There is an inherent risk that losses may be incurred rather than profit
made as a result of buying and selling securities.
2 In respect of transactions involving futures contracts or options,
please note that:-
The risk of loss in trading futures contracts or options can be
substantial. In some circumstances, you may sustain losses in excess of
your initial margin funds. Placing contingent orders, such as "stop loss"
or "stop-limit" orders, will not necessarily achieve the desired results.
Market conditions may make it impossible to execute such orders. You may
be called upon at short notice to deposit additional margin funds. If the
required funds are not provided within the prescribed time, your position
will be liquidated. You will remain liable for any resulting deficit in
your account. You should therefore study and understand futures contracts
and options before you trade and carefully consider whether such trading
is suitable in the light of your own financial position and investment
objectives.
3 In respect of transactions in securities traded on the Growth Enterprise
Market of The Stock Exchange of Hong Kong Limited, please note that:-
(a) The Growth Enterprise Market has been established as a market
designed to accommodate companies to which a high investment risk
may be attached. In particular, companies may list on the Growth
Enterprise Market with neither a track record of profitability
nor any obligation to forecast future profitability. There may be
risks arising out of the emerging nature of companies listed on
the Growth Enterprise Market and the business sectors or
countries in which the companies operate.
(b) There are potential risks of investing in such companies and you
should make the decision to invest only after due and careful
consideration. The greater risk profile and other characteristics
of the Growth Enterprise Market mean that it is a market more
suited to professional and other sophisticated investors.
(c) Given the emerging nature of companies listed on the Growth
Enterprise Market, there is a risk that securities traded on the
Growth Enterprise Market may be susceptible to higher market
volatility compared to securities traded on the Main Board and no
assurance is given that there will be a liquid market in the
securities traded on the Growth Enterprise Market.
(d) The principal means of information dissemination on the Growth
Enterprise Market is publication on the internet website operated
by the Exchange. Companies listed on the Growth Enterprise Market
are not generally required to issue paid announcements in gazetted
newspapers. Accordingly, you need to have access to up-to-date
information on the Growth Enterprise Market-listed companies as
published on the Growth Enterprise Market website.
(e) This risk disclosure statement does not purport to disclose
all the risks and other significant aspects of the Growth
Enterprise Market.
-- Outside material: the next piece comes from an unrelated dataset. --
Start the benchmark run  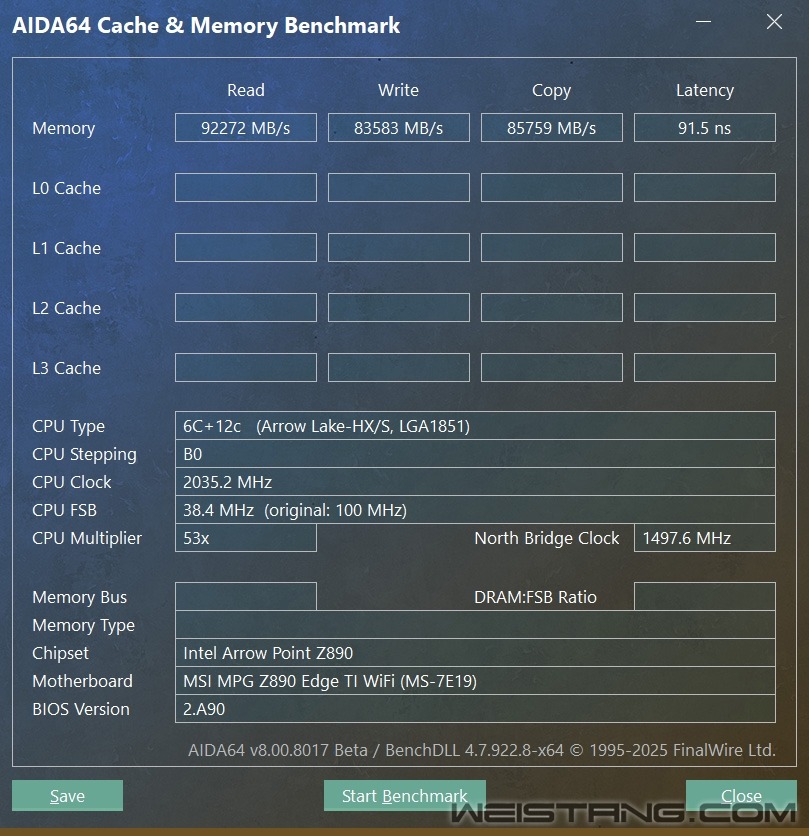pos(404,796)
You should undertake your own research and
study on the trading of securities on the Growth Enterprise Market
before commencing any trading activities.
You should seek independent professional advice if you are uncertain of
or have not understood any aspect of this risk disclosure statement or
the nature and risks involved in trading of securities on the Growth
Enterprise Market.
SCHEDULE III
INVESTMENT ADVISORY FEE
The compensation to be received by the Subadviser under the
Subadvisory
Agreement is as follows:
DAILY NET ASSETS FEE
First $250 million .50 of 1%
Over $250 million .45 of 1%
PIFM will pay the Subadviser the subadvisory fee from the management fee
that the Fund pays to PIFM under its Management Agreement.
The investment advisory fee is based on aggregate assets under management
of Prumerica Pacific Growth Fund and Prudential Pacific Growth Fund, Inc.